* _Task to complete_
In the records below, begin at the line that has "This screenshot has height=621, width=942." and stop after the line that has "The width and height of the screenshot is (1512, 799)."; quote those lines verbatim and nothing more.

* _Record extracts_
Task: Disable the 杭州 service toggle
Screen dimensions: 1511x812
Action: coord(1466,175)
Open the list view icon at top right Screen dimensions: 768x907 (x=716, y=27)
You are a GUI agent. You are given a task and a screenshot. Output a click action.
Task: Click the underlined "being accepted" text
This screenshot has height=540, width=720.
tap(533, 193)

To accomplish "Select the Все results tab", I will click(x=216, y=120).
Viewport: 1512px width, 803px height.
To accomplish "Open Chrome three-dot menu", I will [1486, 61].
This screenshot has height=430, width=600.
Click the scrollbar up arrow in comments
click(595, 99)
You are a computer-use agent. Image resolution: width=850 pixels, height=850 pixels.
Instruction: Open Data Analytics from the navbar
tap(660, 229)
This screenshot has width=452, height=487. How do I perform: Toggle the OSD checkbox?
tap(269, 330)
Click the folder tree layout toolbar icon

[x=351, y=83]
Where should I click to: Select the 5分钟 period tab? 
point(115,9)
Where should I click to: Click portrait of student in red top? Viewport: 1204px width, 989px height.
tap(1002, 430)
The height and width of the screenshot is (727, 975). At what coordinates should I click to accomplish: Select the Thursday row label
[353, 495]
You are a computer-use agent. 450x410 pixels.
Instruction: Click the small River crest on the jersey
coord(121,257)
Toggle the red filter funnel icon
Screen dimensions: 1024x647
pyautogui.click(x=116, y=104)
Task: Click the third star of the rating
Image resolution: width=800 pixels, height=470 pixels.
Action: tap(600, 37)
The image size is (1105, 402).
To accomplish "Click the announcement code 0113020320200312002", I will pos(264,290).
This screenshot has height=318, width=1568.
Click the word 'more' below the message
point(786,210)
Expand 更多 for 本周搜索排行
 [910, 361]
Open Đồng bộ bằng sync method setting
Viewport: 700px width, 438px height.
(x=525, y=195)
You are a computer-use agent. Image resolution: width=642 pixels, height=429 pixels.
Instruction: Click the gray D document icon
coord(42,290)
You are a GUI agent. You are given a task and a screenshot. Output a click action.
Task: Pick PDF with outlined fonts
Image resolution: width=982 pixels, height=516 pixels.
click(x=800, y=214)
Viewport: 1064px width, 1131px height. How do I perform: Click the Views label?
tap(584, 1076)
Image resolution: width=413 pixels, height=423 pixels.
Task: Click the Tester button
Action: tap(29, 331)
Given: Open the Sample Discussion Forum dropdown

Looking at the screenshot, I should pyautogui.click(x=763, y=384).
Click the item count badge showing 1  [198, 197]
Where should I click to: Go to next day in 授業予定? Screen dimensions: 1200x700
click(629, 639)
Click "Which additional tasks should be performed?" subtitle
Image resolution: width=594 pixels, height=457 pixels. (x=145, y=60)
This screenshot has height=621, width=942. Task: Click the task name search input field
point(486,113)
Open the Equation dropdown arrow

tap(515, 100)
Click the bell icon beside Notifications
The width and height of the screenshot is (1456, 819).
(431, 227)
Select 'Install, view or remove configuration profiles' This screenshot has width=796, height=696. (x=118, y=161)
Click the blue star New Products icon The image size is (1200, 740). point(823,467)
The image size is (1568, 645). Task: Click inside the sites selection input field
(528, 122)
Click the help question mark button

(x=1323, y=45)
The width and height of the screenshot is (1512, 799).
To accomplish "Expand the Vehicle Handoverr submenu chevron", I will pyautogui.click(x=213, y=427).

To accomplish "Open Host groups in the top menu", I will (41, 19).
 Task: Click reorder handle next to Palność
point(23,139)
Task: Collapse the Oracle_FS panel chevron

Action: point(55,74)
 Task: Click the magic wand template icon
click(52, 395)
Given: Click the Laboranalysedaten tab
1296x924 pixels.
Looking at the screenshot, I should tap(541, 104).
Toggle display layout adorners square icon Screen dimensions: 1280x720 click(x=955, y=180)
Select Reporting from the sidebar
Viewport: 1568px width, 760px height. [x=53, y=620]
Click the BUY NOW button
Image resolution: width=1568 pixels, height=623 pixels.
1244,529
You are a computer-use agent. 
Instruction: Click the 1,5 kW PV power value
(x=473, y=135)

* _Task output_
This screenshot has height=621, width=942. Task: Click the task name search input field
point(486,113)
Open the Equation dropdown arrow

tap(515, 100)
Click the bell icon beside Notifications
The width and height of the screenshot is (1456, 819).
(431, 227)
Select 'Install, view or remove configuration profiles' This screenshot has width=796, height=696. (x=118, y=161)
Click the blue star New Products icon The image size is (1200, 740). point(823,467)
The image size is (1568, 645). Task: Click inside the sites selection input field
(528, 122)
Click the help question mark button

(x=1323, y=45)
The width and height of the screenshot is (1512, 799).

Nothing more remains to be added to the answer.